Uzuner Ozlem
University at Albany, SUNY, Albany, NY, USA.
J Am Med Inform Assoc. 2009 Jul-Aug;16(4):561-70. doi: 10.1197/jamia.M3115. Epub 2009 Apr 23.
In order to survey, facilitate, and evaluate studies of medical language processing on clinical narratives, i2b2 (Informatics for Integrating Biology to the Bedside) organized its second challenge and workshop. This challenge focused on automatically extracting information on obesity and fifteen of its most common comorbidities from patient discharge summaries. For each patient, obesity and any of the comorbidities could be Present, Absent, or Questionable (i.e., possible) in the patient, or Unmentioned in the discharge summary of the patient. i2b2 provided data for, and invited the development of, automated systems that can classify obesity and its comorbidities into these four classes based on individual discharge summaries. This article refers to obesity and comorbidities as diseases. It refers to the categories Present, Absent, Questionable, and Unmentioned as classes. The task of classifying obesity and its comorbidities is called the Obesity Challenge. The data released by i2b2 was annotated for textual judgments reflecting the explicitly reported information on diseases, and intuitive judgments reflecting medical professionals' reading of the information presented in discharge summaries. There were very few examples of some disease classes in the data. The Obesity Challenge paid particular attention to the performance of systems on these less well-represented classes. A total of 30 teams participated in the Obesity Challenge. Each team was allowed to submit two sets of up to three system runs for evaluation, resulting in a total of 136 submissions. The submissions represented a combination of rule-based and machine learning approaches. Evaluation of system runs shows that the best predictions of textual judgments come from systems that filter the potentially noisy portions of the narratives, project dictionaries of disease names onto the remaining text, apply negation extraction, and process the text through rules. Information on disease-related concepts, such as symptoms and medications, and general medical knowledge help systems infer intuitive judgments on the diseases.

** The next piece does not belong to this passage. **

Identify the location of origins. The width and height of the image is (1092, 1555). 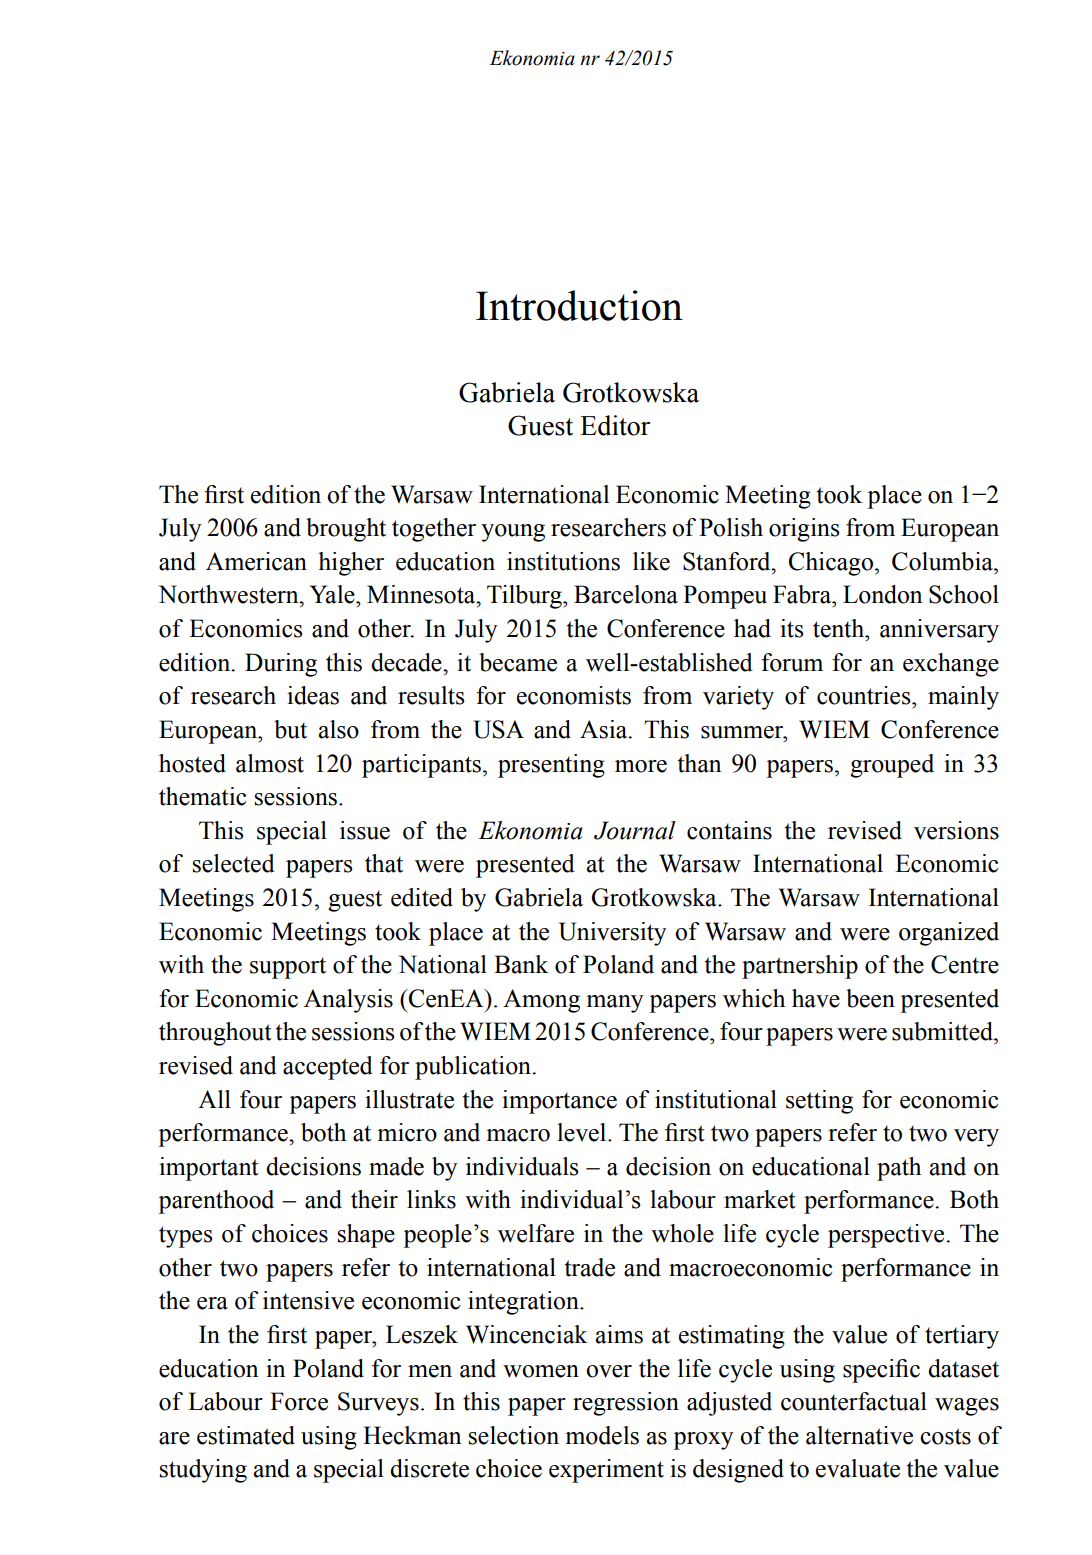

为了调查、促进和评估关于临床叙述的医学语言处理研究,i2b2(整合生物学与床边信息学)组织了第二届挑战赛和研讨会。本次挑战赛的重点是从患者出院小结中自动提取肥胖及其十五种最常见合并症的信息。对于每位患者,肥胖和任何合并症在患者身上可能为存在、不存在、可疑(即有可能),或者在患者的出院小结中未提及。i2b2提供了数据,并邀请开发能够根据个体出院小结将肥胖及其合并症分类为这四类的自动化系统。本文将肥胖及其合并症称为疾病,将存在、不存在、可疑和未提及这几个类别称为类。将肥胖及其合并症进行分类的任务称为肥胖症挑战赛。i2b2发布的数据经过注释,用于反映关于疾病的明确报告信息的文本判断,以及反映医学专业人员对出院小结中呈现信息的解读的直观判断。数据中某些疾病类别的示例非常少。肥胖症挑战赛特别关注系统在这些代表性较差的类别上的表现。共有30个团队参加了肥胖症挑战赛。每个团队最多可提交两组、每组三个系统运行结果进行评估,总共提交了136份结果。这些提交结果代表了基于规则和机器学习方法的结合。系统运行结果的评估表明,文本判断的最佳预测来自那些过滤叙述中潜在噪声部分、将疾病名称词典应用于剩余文本、进行否定提取并通过规则处理文本的系统。关于疾病相关概念(如症状和药物)的信息以及一般医学知识有助于系统推断对疾病的直观判断。